The Monty Hall Problem is a classic example of how human intuition often goes against probabilistic reasoning.

**Scenario:** You're on a game show, wherein there are 3 doors. Behind one door is a car (the prize), while behind the other two doors are goats. You pick one door (say, Door #1), then the host (Monty Hall), who knows what’s behind all the doors, opens another door (say, Door #3), which has a goat. Monty then gives you a choice: Stick with your original pick (Door #1), or Switch to the remaining unopened door (Door #2).

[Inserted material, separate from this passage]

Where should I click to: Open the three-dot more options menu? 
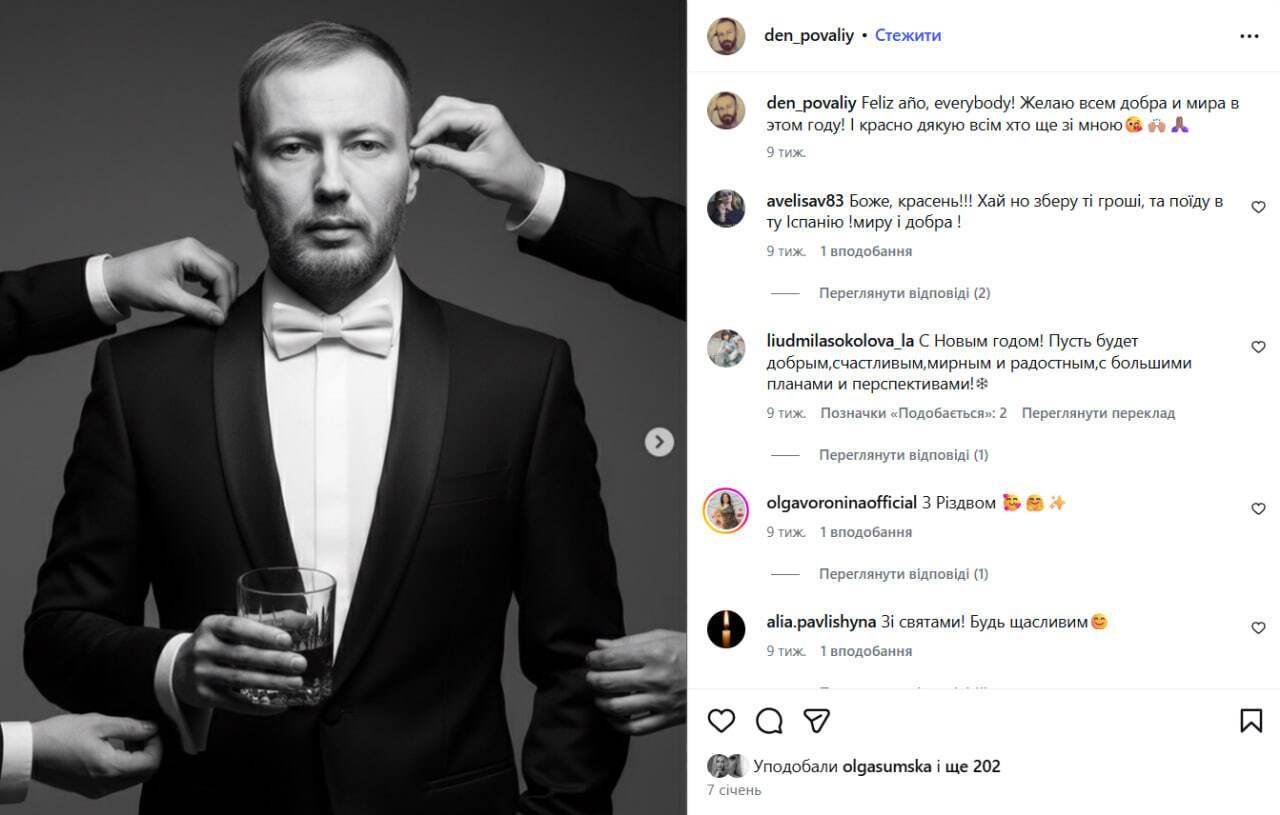[1249, 36]
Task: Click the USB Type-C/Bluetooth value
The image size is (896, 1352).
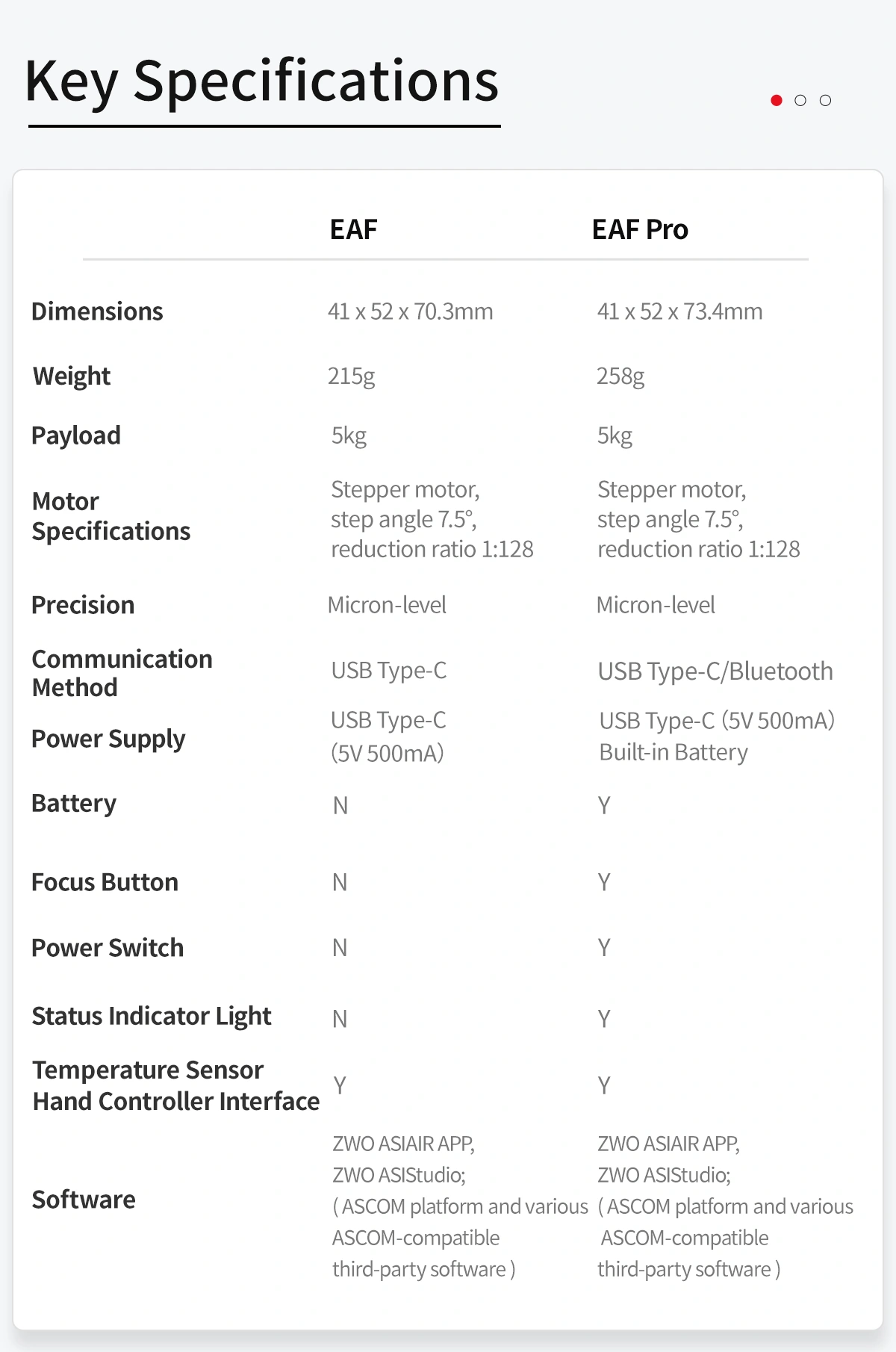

**Question:** Should you switch?

**Solution:** Most people think the chances are now 50-50 between the two remaining doors, but this intuition is wrong. When you initially picked a door, your chance of picking the car was 1/3, while the change of picking a goat was 2/3. Since Monty will always open a door with a goat, giving you information, thus if your original pick was wrong (2/3 chance), switching will win you the car, however, if your original pick was right (1/3 chance), switching will lose you the car. Essentially, the probability of winning if you switch is 2/3, whereas sticking keeps you at 1/3. The table below details these possible set of events.

| Initial Pick | Car Location | Monty Opens | Switch Wins? |
|--------------|--------------|-------------|--------------|
| Door 1       | Door 1       | Door 2/3    | ❌            |
| Door 1       | Door 2       | Door 3      | ✅            |
| Door 1       | Door 3       | Door 2      | ✅            |

Out of 3 equally likely configurations, switching wins in 2 of them.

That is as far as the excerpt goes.